> Excerpt:
María Graña Ottone Friendship Park (Parque de la Amistad María Graña Ottone) is a public park located at the intersection of Alfredo Benavides and Caminos del Inca avenues, in Santiago de Surco, Lima, Peru. It features a monumental arch based on the one that once stood at Arequipa Avenue, in Lima District.

==History==
The park is located at the intersection of Alfredo Benavides and Caminos del Inca avenues. It was inaugurated in a 2001 ceremony with the presence of the King and Queen of Spain, during the administration of Mayor Carlos Dargent, so that a new Moorish Arch could be installed in memory of the one that was originally on Arequipa Avenue.

It is the only park in Lima with Moorish decorations, which added an aesthetic style inspired by the Mosque-Cathedral of Córdoba. Access to the park is free (the only aspect that is charged for is the climb to the arch). The Augusto B. Leguía Cultural Centre, which houses the Casa de La Respuesta museum, is located in the park. Both are dedicated to the memory of those who fell in the War of the Pacific.

The park also has among its objects of historical interest, two old locomotives from 1926 that remain in operation. The park area includes a small lagoon, swimming pools, gardens and a food court with local dishes.

> Exercise requirements:
**A)** Please copy the text on Friendship Park from "It is the only" up to and including "with local dishes.", swapping "locomotives" for "steam engines".
**B)** According to the text on Friendship Park, who attended the park's inauguration ceremony?
The listing after this text comes from a separate source.

> Data provided:
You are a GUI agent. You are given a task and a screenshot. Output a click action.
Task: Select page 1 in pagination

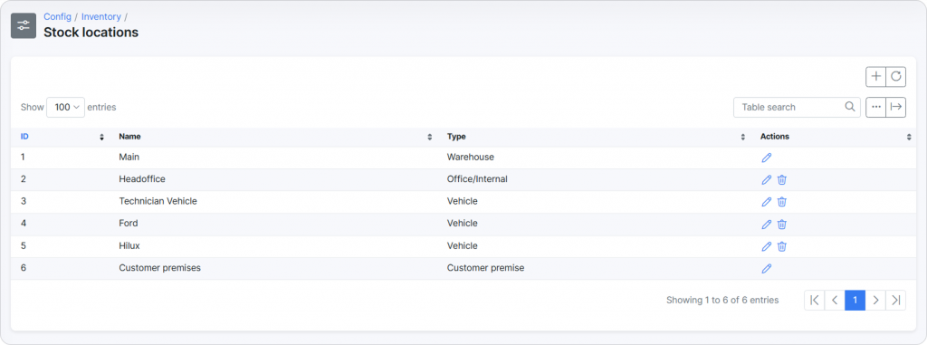click(855, 300)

> Exercise results:
**A)**
It is the only park in Lima with Moorish decorations, which added an aesthetic style inspired by the Mosque-Cathedral of Córdoba. Access to the park is free (the only aspect that is charged for is the climb to the arch). The Augusto B. Leguía Cultural Centre, which houses the Casa de La Respuesta museum, is located in the park. Both are dedicated to the memory of those who fell in the War of the Pacific.

The park also has among its objects of historical interest, two old steam engines from 1926 that remain in operation. The park area includes a small lagoon, swimming pools, gardens and a food court with local dishes.

**B)** The King and Queen of Spain.